Mês passado, meu filho esteve em Wittenberg,
junto com pensadores reformados do mundo inteiro, para celebrar e firmar sua
cosmovisão reformada. Contou-me, porém, algo de que eu tinha ouvido falar
remotamente, e que muito me perturbou. Em meio aos festejos da cidade e do
mundo, um homem solitário portava uma placa perguntando por que Lutero não se
arrependeu nem levou o povo da igreja ao arrependimento pelo antissemitismo que
difundiram, simbolizado pela escultura em pedra de um baixo relevo obsceno e
infame da “Judensau”, a figura de uma porca em que os judeus eram os leitões
que nela mamavam.
Como cristã que ama a Bíblia e, por
conseguinte, ama o povo de quem veio Jesus e as Escrituras, fiquei chocada.
Sabia que o antissemitismo existe desde quando Deus chamou Abraão para sair de
sua terra e formar o seu povo, quando prometeu que abençoaria todos que o
abençoassem. Ao longo da história sempre houve faraós, amalequitas e amorreus, hamãs
e sambalás, assírios e babilônicos e persas, antíocos e herodes e neros e inquisições
nas católicas Espanha e Portugal, pograms
na Russia e Polônia, a destruição por islâmicos e o horrendo nazismo que antecedeu,
fez parte e ainda tem seguidores por todo o mundo “civilizado”.
Quem lê a historia do mundo não pode
ignorar a insidiosa existência do antissemitismo. Permanecem em nossa língua
expressões preconceituosas como “judiar” como sinônimo de maltratar, (só que as
vítimas da judiação eram os judeus, e
não aqueles que judiavam deles) ainda
que a colonização do Brasil tivesse sido realizada por muitos “novos cristãos”

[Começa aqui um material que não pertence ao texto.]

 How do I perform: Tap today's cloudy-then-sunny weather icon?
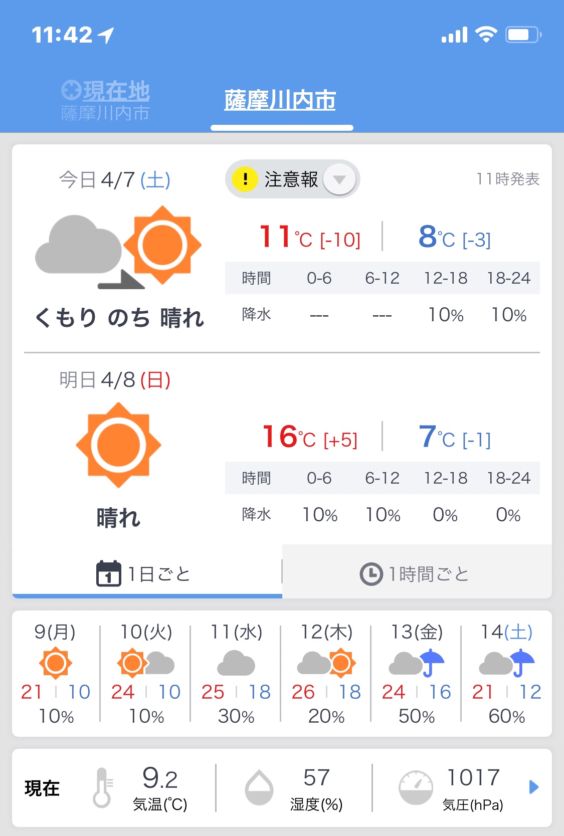coord(118,248)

(judeus forçados a se “converter” para não morrer na fogueira). A primeira
sinagoga na América foi em Recife, permitida durante a permanência protestante
holandesa no Brasil. Quando os holandeses foram expulsos do Brasil, Mauricio de
Nassau foi para a América do Norte e fundou Nova York (onde hoje em dia existem
mais judeus do que no Estado de Israel). Temos indícios de que o Imperador Dom
Pedro II amava o povo judeu, conhecesse profundamente a língua hebraica, e garantisse
liberdade de culto a imigrantes judeus. O Brasil, que em 1948 aprovou a
fundação do moderno Estado de Israel, até a pouco tempo apoiou e financiou o
terrorismo palestino e do Estado Islâmico. Não obstante, voltemos a Lutero.
Lutero
transformou o culto, o estudo da Palavra de Deus, o casamento e a família, a
educação, a música na igreja e fora dela, a política na Alemanha – e isso se
estendeu por toda a Europa. A luz raiou sobre o mundo conhecido, com a aurora
da Reforma. Lutero era conhecedor do Antigo e Novo Testamento (e deu a primeira
Bíblia em língua alemã, aprimorando a própria língua alemã moderna), o hebraico
como também o grego. Ele argumentava que se os judeus fossem tratados com
bondade e ensinados corretamente as Sagradas Escrituras — Antigo e Novo
Testamentos — então “muitos deles se tornariam verdadeiros cristãos e retornariam
à fé de seus pais, os profetas e os patriarcas.” Quando os judeus se convertem
ao cristianismo, Lutero disse, “eles se tornam nossos irmãos e irmãs em Cristo.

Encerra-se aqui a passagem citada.